** TEXT SHOWN **
╔══
Although we tend to think of balding as a male exclusive disease, women make up 40% of people who experience permanent hair loss. Here are five of the main reasons why that happens to female heads.
Polycystic ovarian syndrome also known as polycystic ovary syndrome is a metabolic disorder affecting up to five million biological females in the United States.
Scalp hair loss is among its many possible side effects including weight gain, irregular periods and excessive hair growth on other parts of the body. In the case of telogen efflufium sudden hair loss is our body's reaction to experiencing an extremely traumatic physical or emotional event such as experiencing childbirth or extreme stress or it could be a side effect of certain medications. When this happens up to 90% of our hair in its anogen or growing phase is immediately accelerated to the telogen or shedding phase. At which point hair might begin falling out by the handful.
Fortunately telogen efflufium related hair loss is treatable and prone to regrowth. Fans, myself included, are probably familiar with something called trichotillomania. This so-called hair-pulling disorder is characterized by an overwhelming, irresistible compulsion to pull your hair out whether that's on your head or the rest of your body.
A lot of times it's either more focused done to relieve stress and tension or just an automatic kind of thing that people might mindlessly do. Researchers aren't entirely sure what exact interplay of genetics and environmental factors lead to trichotillomania but some think it'slinked to obsessive compulsive disorder and it is treatable through things like education, medication and behavioral therapy.
╚══
** INFORMATION GIVEN **
╔══
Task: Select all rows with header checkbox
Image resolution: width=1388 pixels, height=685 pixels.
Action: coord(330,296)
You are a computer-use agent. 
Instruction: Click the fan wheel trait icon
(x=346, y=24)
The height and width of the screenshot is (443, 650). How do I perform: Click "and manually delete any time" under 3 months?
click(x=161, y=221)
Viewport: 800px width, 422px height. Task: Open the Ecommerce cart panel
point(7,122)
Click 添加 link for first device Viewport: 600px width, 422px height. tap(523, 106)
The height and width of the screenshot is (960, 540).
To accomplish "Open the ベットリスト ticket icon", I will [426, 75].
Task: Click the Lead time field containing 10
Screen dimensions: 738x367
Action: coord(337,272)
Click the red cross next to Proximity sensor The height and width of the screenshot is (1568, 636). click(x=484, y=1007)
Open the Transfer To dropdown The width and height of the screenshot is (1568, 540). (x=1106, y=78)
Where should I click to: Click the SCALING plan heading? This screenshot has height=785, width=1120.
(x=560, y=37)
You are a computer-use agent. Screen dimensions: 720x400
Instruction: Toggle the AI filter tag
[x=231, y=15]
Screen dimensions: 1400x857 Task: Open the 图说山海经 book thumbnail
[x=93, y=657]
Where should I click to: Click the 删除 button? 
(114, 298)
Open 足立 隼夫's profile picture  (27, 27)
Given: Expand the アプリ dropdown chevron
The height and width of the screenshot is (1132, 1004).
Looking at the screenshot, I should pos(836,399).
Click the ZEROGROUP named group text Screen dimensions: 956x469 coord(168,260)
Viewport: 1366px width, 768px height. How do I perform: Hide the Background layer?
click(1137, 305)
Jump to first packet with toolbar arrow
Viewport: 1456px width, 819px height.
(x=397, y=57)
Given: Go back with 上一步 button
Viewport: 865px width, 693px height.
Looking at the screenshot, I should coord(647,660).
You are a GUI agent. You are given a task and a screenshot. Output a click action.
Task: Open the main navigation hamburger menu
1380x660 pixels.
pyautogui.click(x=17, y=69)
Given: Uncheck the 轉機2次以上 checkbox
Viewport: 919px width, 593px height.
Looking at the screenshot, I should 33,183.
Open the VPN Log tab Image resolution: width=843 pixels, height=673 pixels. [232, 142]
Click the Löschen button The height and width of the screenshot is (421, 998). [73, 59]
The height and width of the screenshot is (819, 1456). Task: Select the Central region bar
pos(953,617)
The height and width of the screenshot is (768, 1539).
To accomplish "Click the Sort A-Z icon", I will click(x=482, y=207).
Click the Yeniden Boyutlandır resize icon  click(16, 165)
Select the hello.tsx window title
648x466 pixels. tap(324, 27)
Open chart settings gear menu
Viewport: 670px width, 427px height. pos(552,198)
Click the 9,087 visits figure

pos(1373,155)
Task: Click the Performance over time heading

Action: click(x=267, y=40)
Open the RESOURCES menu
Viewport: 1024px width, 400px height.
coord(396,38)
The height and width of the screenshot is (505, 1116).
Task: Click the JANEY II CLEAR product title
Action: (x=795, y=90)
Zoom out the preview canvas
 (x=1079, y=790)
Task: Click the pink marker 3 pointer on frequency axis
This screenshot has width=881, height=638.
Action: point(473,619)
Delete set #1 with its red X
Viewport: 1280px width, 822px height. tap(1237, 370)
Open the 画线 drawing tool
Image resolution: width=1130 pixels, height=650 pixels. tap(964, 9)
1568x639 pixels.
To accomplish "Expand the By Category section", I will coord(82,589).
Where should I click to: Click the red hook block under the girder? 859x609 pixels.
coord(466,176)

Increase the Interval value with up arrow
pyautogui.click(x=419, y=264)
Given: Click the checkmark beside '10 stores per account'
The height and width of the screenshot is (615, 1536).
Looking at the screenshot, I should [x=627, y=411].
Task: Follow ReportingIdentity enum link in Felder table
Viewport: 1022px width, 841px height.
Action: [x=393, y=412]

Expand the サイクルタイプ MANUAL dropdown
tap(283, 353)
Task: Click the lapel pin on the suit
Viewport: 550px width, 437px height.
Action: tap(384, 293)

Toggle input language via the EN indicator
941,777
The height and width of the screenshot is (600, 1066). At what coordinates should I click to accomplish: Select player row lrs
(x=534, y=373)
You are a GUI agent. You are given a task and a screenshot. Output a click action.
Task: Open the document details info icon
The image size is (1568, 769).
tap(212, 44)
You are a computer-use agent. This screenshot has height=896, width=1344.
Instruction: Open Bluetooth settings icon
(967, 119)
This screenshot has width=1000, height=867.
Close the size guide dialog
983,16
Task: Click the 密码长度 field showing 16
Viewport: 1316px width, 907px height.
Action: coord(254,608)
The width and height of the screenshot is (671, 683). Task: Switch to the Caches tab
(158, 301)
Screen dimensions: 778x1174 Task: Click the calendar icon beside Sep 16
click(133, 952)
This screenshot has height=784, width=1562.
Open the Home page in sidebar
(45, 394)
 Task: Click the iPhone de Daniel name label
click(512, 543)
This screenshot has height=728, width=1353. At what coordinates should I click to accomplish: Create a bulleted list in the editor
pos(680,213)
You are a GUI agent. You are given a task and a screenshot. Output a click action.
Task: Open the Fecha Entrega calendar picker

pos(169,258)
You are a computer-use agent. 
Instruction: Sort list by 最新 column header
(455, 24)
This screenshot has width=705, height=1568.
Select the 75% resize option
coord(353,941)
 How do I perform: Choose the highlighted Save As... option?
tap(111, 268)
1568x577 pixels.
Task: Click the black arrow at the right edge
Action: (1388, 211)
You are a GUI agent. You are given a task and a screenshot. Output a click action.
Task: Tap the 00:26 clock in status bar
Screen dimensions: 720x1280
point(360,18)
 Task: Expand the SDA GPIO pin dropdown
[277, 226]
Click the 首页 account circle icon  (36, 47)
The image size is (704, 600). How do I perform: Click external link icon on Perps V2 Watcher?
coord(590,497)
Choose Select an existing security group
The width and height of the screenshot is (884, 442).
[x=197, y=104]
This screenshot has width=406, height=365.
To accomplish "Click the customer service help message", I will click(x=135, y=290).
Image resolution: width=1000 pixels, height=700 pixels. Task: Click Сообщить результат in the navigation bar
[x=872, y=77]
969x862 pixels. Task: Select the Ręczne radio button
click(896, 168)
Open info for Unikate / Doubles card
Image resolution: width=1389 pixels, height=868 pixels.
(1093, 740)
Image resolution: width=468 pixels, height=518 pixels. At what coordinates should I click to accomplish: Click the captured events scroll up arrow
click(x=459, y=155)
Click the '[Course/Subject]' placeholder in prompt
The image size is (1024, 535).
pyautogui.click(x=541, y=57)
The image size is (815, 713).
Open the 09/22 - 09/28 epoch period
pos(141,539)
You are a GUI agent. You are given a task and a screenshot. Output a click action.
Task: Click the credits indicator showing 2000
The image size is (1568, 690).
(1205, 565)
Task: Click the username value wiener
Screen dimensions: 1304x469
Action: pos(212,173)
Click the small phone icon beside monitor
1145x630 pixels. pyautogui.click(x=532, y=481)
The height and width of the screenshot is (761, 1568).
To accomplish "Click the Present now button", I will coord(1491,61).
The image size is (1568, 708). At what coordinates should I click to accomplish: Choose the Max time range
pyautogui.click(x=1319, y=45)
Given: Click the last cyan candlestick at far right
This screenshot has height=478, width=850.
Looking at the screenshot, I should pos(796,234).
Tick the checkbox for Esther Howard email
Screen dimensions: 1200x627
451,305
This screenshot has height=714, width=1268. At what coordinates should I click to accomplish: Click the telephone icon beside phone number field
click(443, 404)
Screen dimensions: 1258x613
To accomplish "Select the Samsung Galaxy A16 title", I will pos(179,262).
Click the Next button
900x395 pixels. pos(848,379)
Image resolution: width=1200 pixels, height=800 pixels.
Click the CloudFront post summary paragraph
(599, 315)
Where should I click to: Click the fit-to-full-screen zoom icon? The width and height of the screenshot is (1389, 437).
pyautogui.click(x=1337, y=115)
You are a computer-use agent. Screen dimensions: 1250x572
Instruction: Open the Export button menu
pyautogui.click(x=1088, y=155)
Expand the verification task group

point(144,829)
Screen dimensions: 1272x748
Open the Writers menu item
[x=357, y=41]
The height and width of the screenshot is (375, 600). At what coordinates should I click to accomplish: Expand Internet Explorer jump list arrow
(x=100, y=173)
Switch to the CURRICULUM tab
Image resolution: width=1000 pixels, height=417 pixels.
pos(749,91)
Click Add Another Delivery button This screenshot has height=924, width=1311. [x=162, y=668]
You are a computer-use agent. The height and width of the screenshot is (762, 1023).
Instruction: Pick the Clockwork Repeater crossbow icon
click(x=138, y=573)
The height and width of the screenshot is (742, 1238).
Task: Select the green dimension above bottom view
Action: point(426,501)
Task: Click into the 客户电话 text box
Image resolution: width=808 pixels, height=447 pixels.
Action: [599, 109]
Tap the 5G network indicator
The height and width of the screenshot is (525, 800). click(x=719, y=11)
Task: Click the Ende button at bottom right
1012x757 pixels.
╚══
** WHAT IS EXPECTED **
Decide whether each statement agrees with the text on hair loss in women: (a) women make up 40% of people who experience permanent hair loss; (b) polycystic ovary syndrome affects up to ten million biological females in the United States; (c) researchers know exactly which combination of genetic and environmental factors leads to trichotillomania. Answer yes or no for each, quoting the deciding words of the text.

** COMPLETED TASK **
(a) Yes: "women make up 40% of people who experience permanent hair loss"
(b) No: "affecting up to five million biological females in the United States"
(c) No: "Researchers aren't entirely sure what exact interplay of genetics and environmental factors lead to trichotillomania"